Riccardo Chailly prévient en quelque sorte en précédant la Troisième Symphonie de la Vocalise qu’il nimbe d’une nostalgie subtile : il ne fera pas saillir les écritures névrotiques que tant soulignent dans l’ultime symphonie de Rachmaninov, non, au contraire, ses audaces, sa versatilité, ses amertumes il les lie tout ensemble dans un vaste geste lyrique où les lignes mélodiques chantent à profusion dans des décors sonores d’un raffinement que les orchestres russes n’y auront jamais mis, question de simple virtuosité des pupitres : Rachmaninov écrivait pour les Philadelphiens, qui formaient alors, à l’égal de leurs collègues de Boston, l’orchestre le plus européen des Etats-Unis, et ce jusque dans la facture des instruments utilisés.

Cette virtuosité éclairante, Riccardo Chailly la trouve dans les super solistes réunis à Lucerne, et la forêt polyphonique de cette grande symphonie crépusculaire supplante enfin ses foudroiements qui n’étaient que l’extérieur de son écriture : soudain la Troisième se coule au long du grand fleuve lyrique de la Deuxième Symphonie, dont le chef italien nous offrira peut-être un jour la version sans aucune coupure.
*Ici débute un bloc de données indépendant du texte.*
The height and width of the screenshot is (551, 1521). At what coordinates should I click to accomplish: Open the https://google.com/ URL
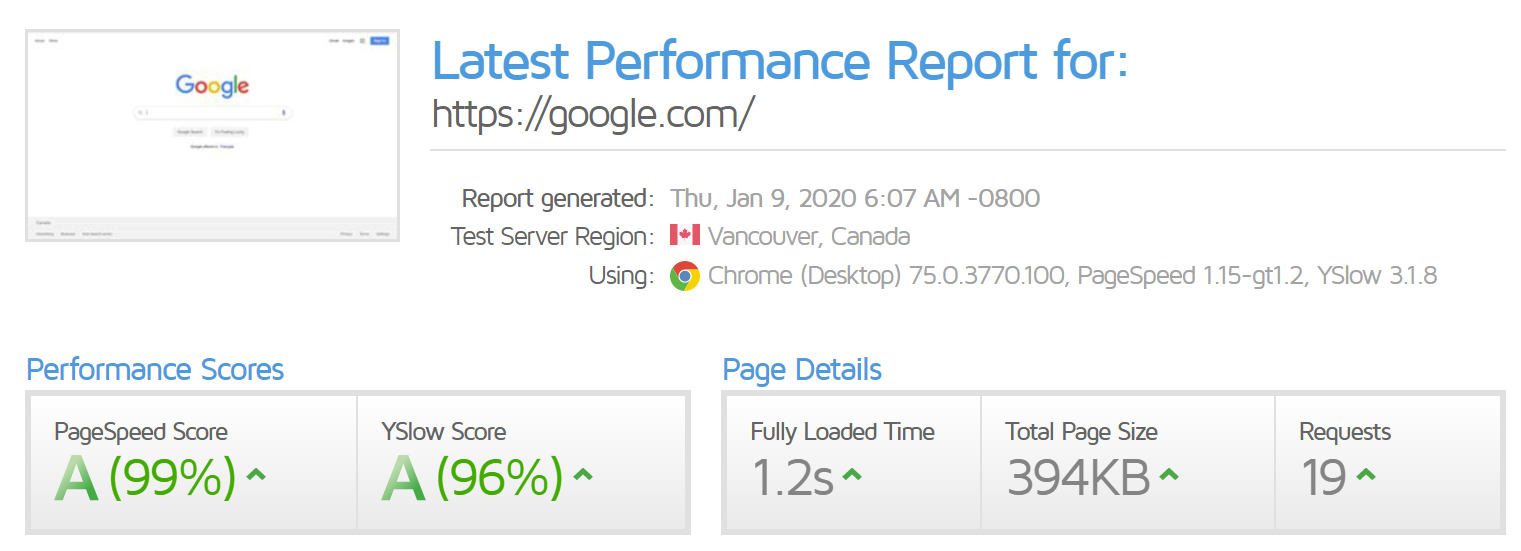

Hélas, il aura préféré ouvrir ce concert tout Rachmaninov avec le Troisième Concerto, le dirigeant également lyrique, tout en sfumatos nostalgiques, pour mieux buter contre le piano en bois de Denis Matsuev, virtuose certes, mais sans un gramme des imaginations que l’orchestre essaye pourtant de lui suggérer.

Riccardo Chailly n’aura pas ce souci pour l’envoûtant programme Respighi qu’il confie à son Philharmonique de la Scala, préférant pendre les solistes en leur sein pour les deux pages qui donnent à l’album sa touche de rareté : le violon solo de la Leggenda, Francesco De Angelis qui joue le Stradivarius de Josef Suk, émane de l’orchestre comme une voix – il faudra qu’il nous enregistre le plus célèbre Poème d’automne. Les deux hautbois agrestes de Di sera glissent leur chant vespéral dans le lacis des cordes, ces deux miniatures formant avec l’Aria un triptyque où l’art du jeune Respighi évoque pour la dernière fois l’univers de Martucci.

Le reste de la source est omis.